1.  Inness E, Mansfield A, Lakhani B, Bayley M, McIlroy W. Impaired reactive stepping among
     patients ready for discharge from inpatient stroke rehabilitation.
     http://ptjournal.apta.org/content/early/2014/08/06/ptj.20130603.abstract.

January 26, 2017

We All Can Help Emergency Responders

A presentation by an emergency responder taught me they need our help.  He recommended we keep a list of medications and contact numbers stuck to the refrigerator door with a magnet. 
I did this and added a copy of my living will.  I hope the gaudy turtle magnet catches their eye.




When I am out I have a special compartment in my purse that holds emergency information.

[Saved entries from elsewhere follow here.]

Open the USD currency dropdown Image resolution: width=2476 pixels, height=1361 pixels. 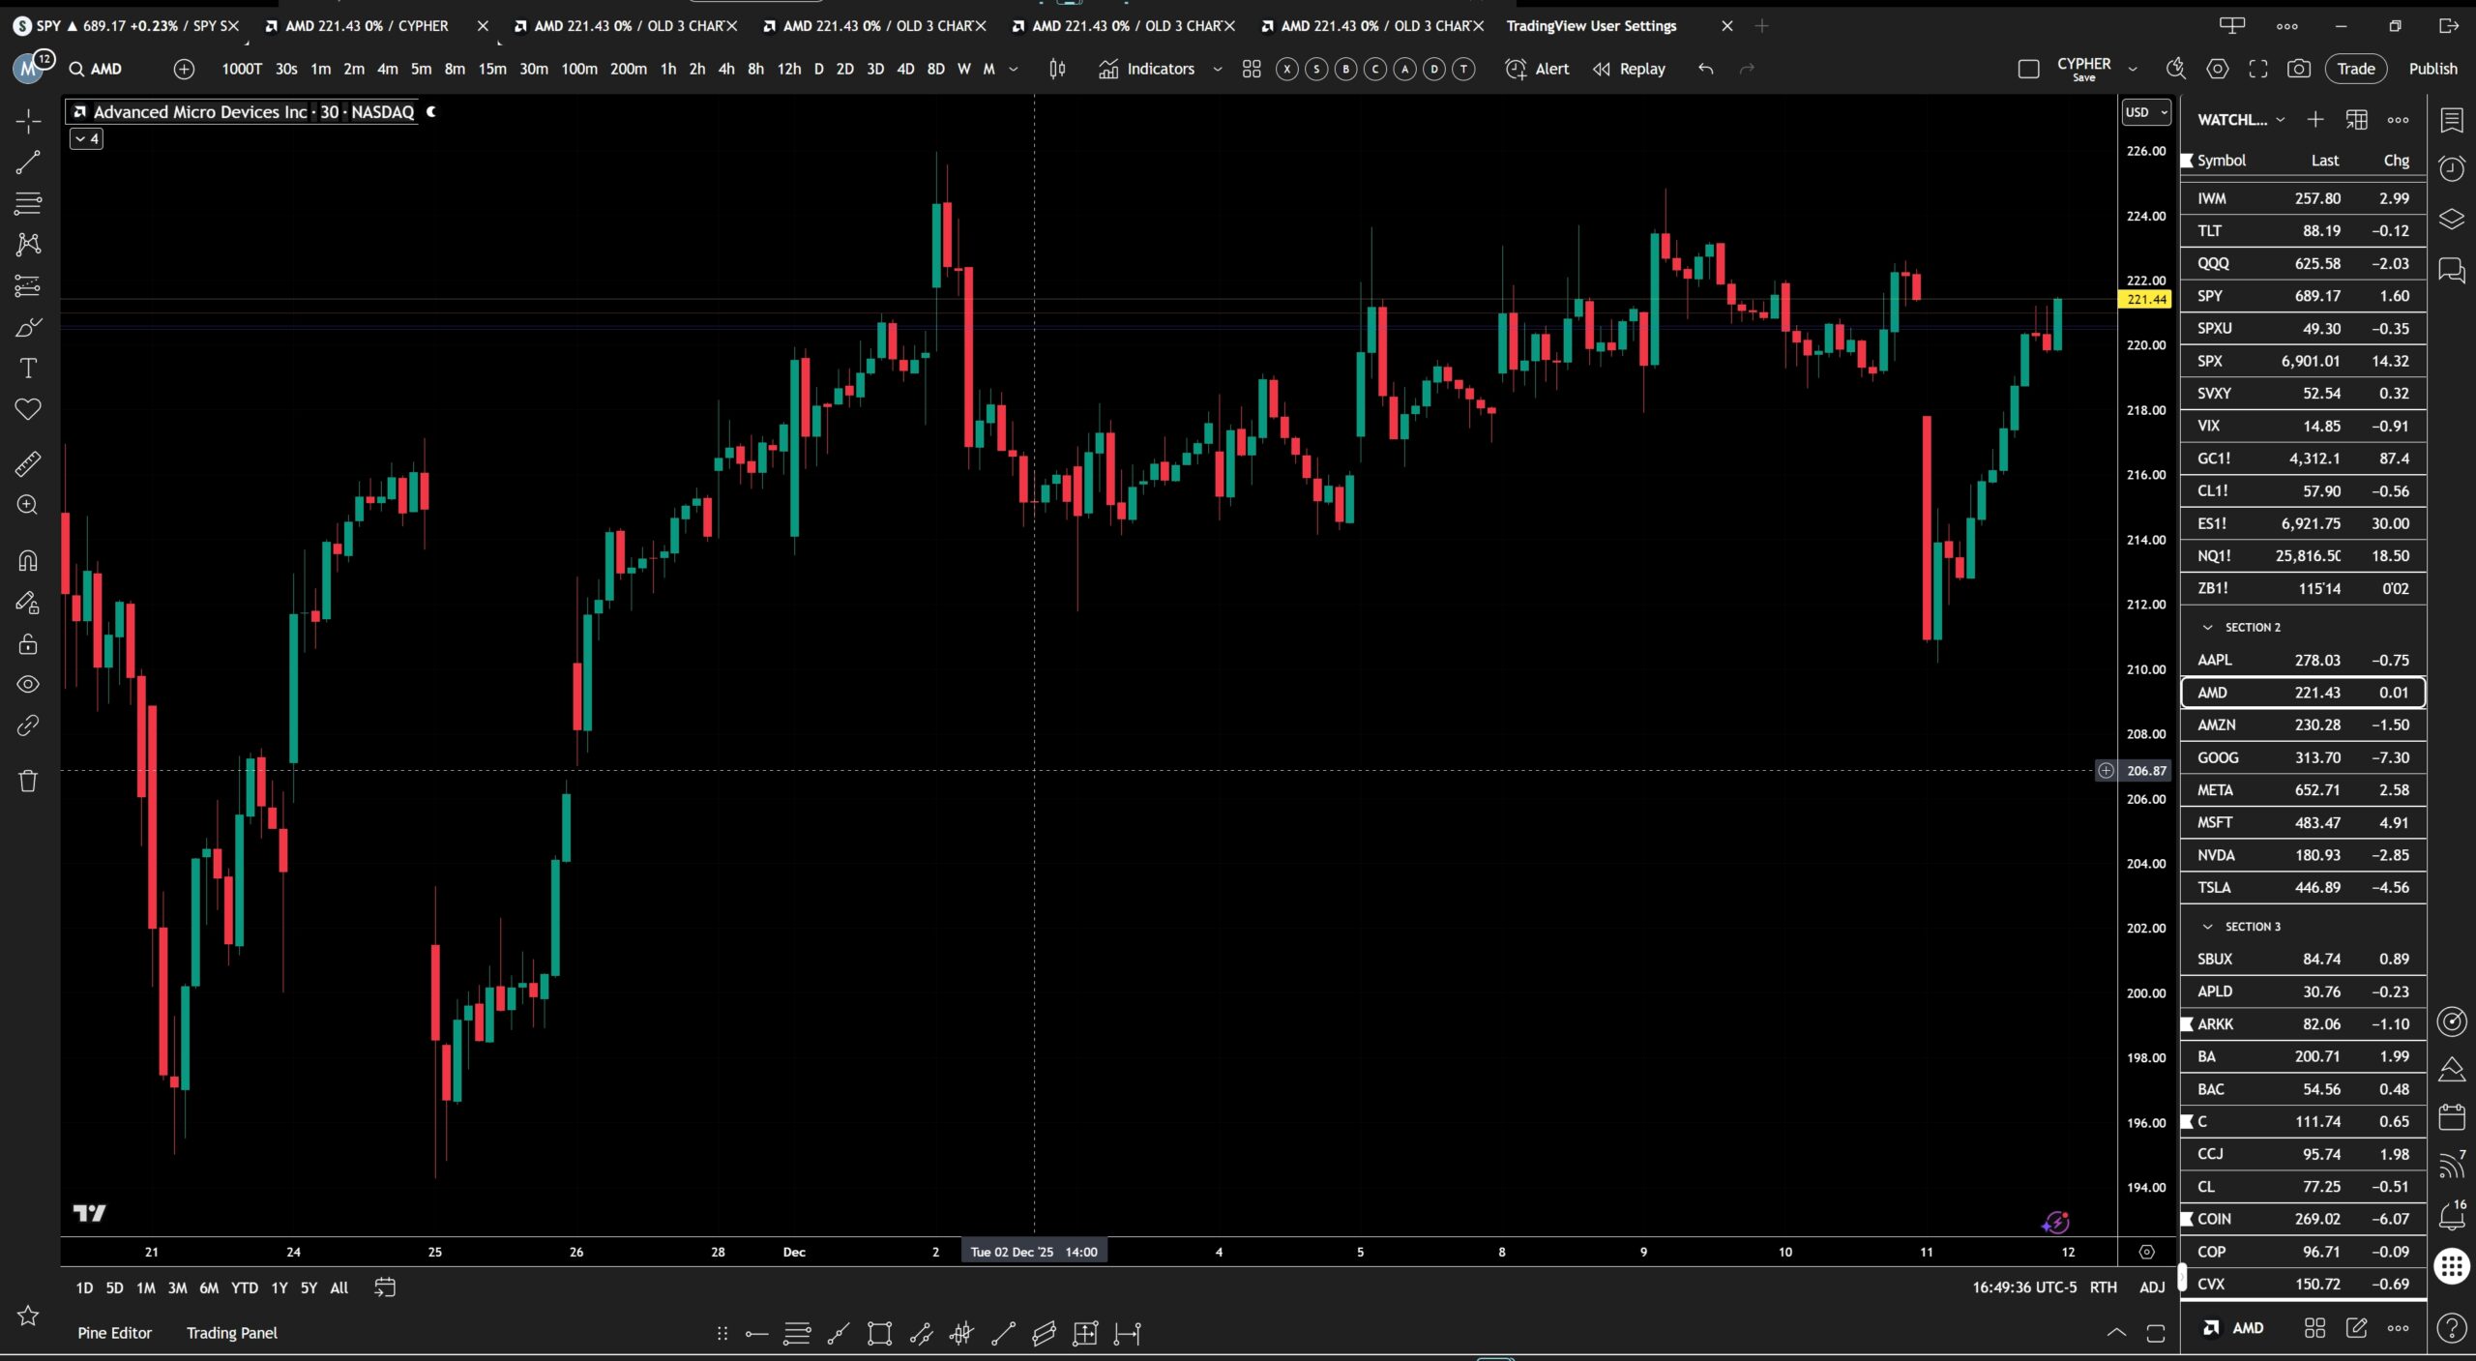(x=2146, y=112)
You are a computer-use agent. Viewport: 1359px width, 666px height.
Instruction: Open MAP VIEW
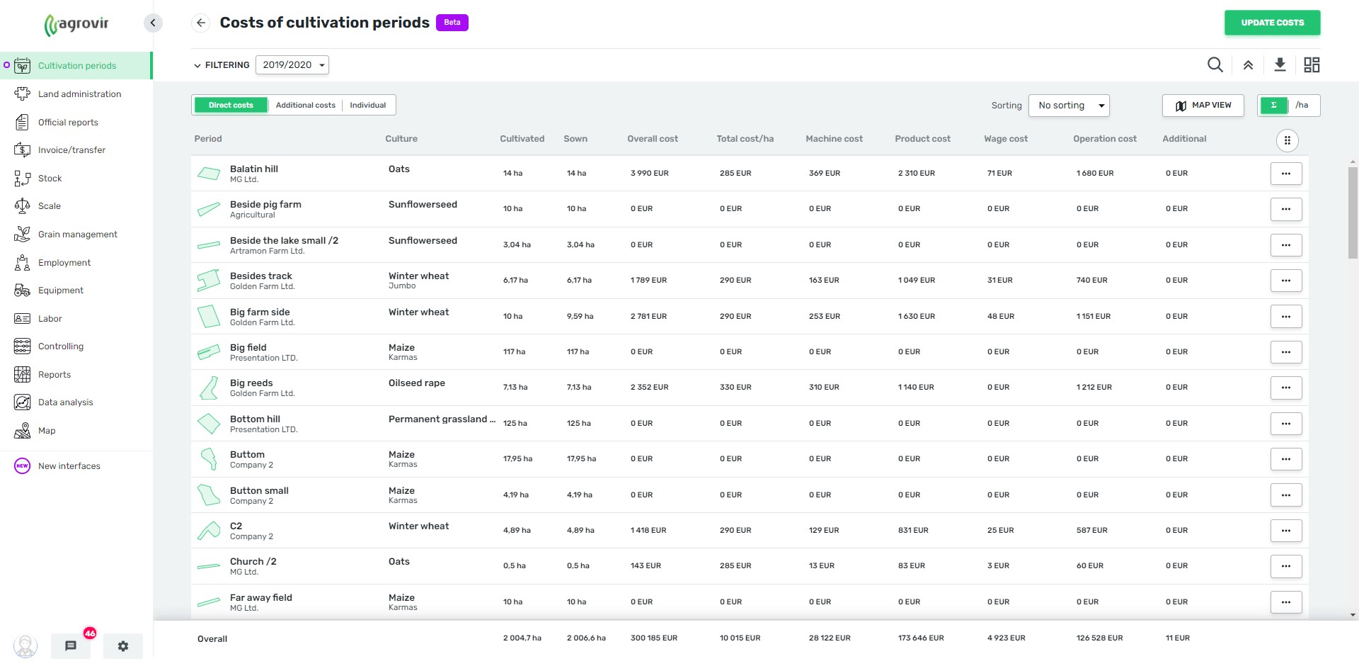1203,106
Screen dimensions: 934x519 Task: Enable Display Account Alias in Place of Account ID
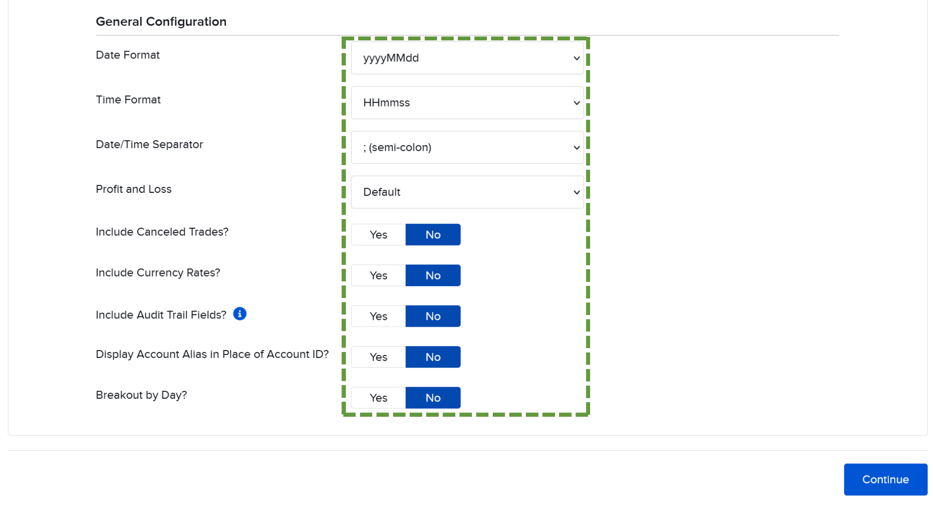(378, 357)
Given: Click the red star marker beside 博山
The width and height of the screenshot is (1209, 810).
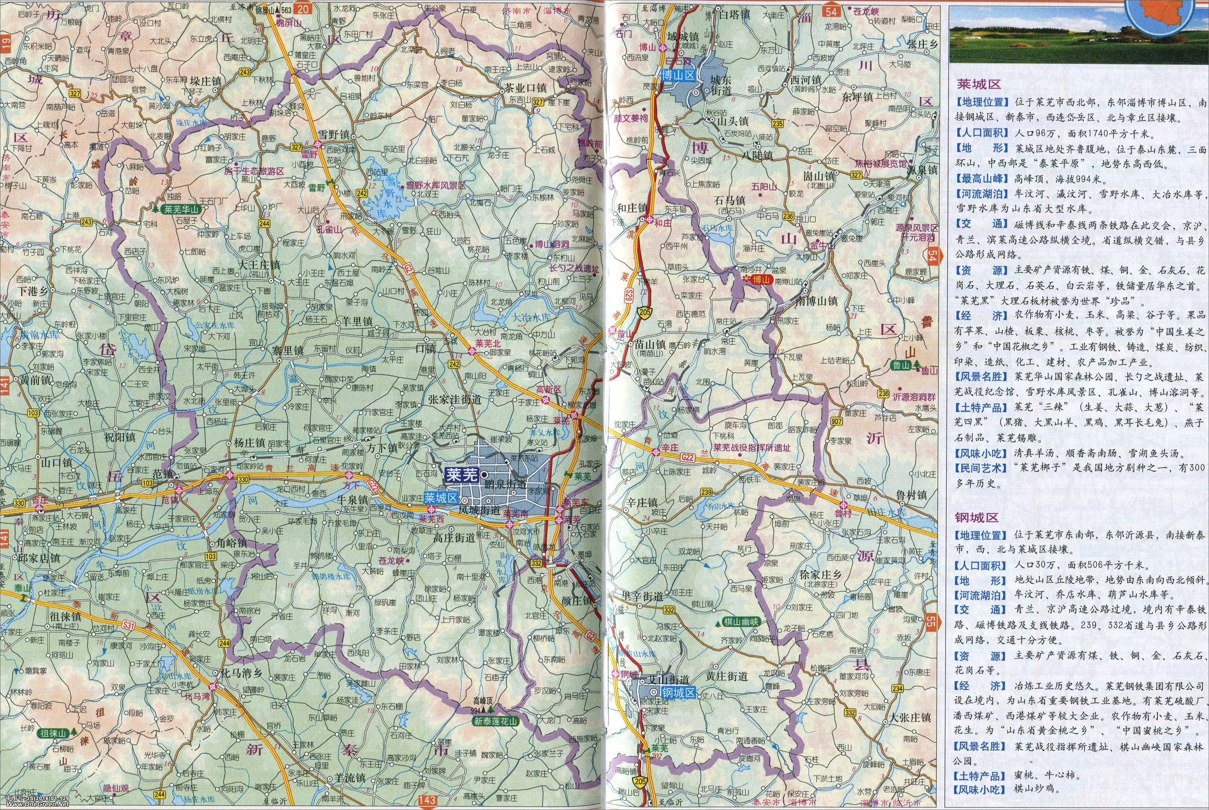Looking at the screenshot, I should pyautogui.click(x=746, y=278).
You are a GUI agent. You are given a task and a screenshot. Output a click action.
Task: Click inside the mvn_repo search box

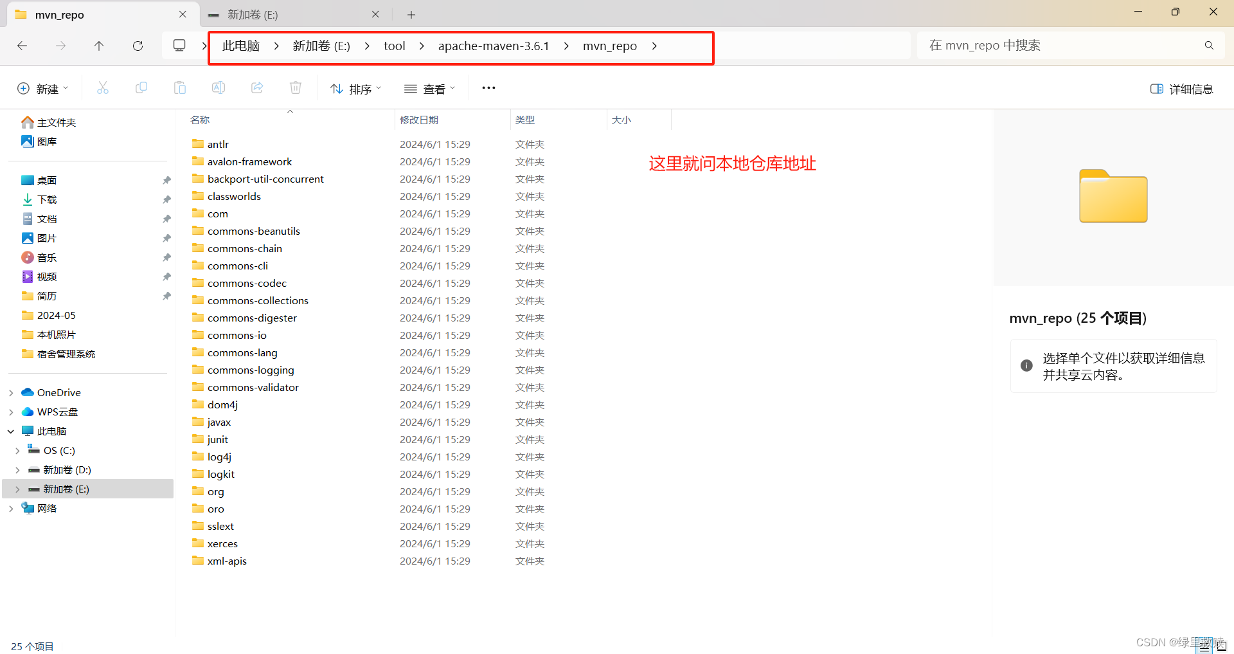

# 1 (green paper) is a list of phone numbers I need.
# 2 is a copy of my living will that includes contact
information for my brother who has the power of attorney for my health care.
# 3 is a list of  my medications.  My mother was wrong.  Contact information, a living will, and a list of medications are more important than having clean underwear when visiting an emergency room.
# 4 is a gel pen that is one of the writing aids I cannot live without.  I use this pen to sign credit card slips and write notes on a small index card I keep in this compartment. 

January 14, 2017

Snow At My Door

Sometimes I can wait 1 or 2 days for the snow to melt when my area gets a warm spell after it snows.  This snow storm was followed by a 5 day cold spell.  Adding 2 more days for the snow to melt means I could have been home bound for a week.  Fortunately, this snow storm dropped only 3 inches of light, fluffy snow.



I handle this much snow with a broom and child-sized shovel (red handle) that I keep outside my front door.  With my sound hand and armpit, I sweep snow off my steps, push the snow off my walkway, and make a path to the door of my car.  I get rid of the accumulating pile of snow by using the shovel to flick the snow onto my lawn or make a pile in the street.  My neighbor does not drive so I do not feel guilty about making a low pile of snow in her empty parking space.

To clean snow off my car, I wear an apron so I can lean against the car without getting my coat dirty.  I hang the apron around my neck but do not tie the strings behind me.  I shove the snow off my car with the tool designed to clean wind shields.  It is easy for me to control because it is light and the handle is short.  It has a soft side that will not scratch the paint on my car and a blade side to clean the windshield.  Pushing snow off my car dumps snow on my feet so I wear snow boots (see previous post) that I can don one-handed.  When I get snow on my hand I am grateful for the super warm mittens I used when I was skiing.

I keep a container of ice melting crystals next to my front door.  This large container has a spout designed for sprinkling, but the container is too heavy for me to control.  I use a funnel to pour a manageable amount in a small container.  I place the small container and funnel in my bathroom sink to make the transfer.  Compensation does not make me sad - it keeps me in my home.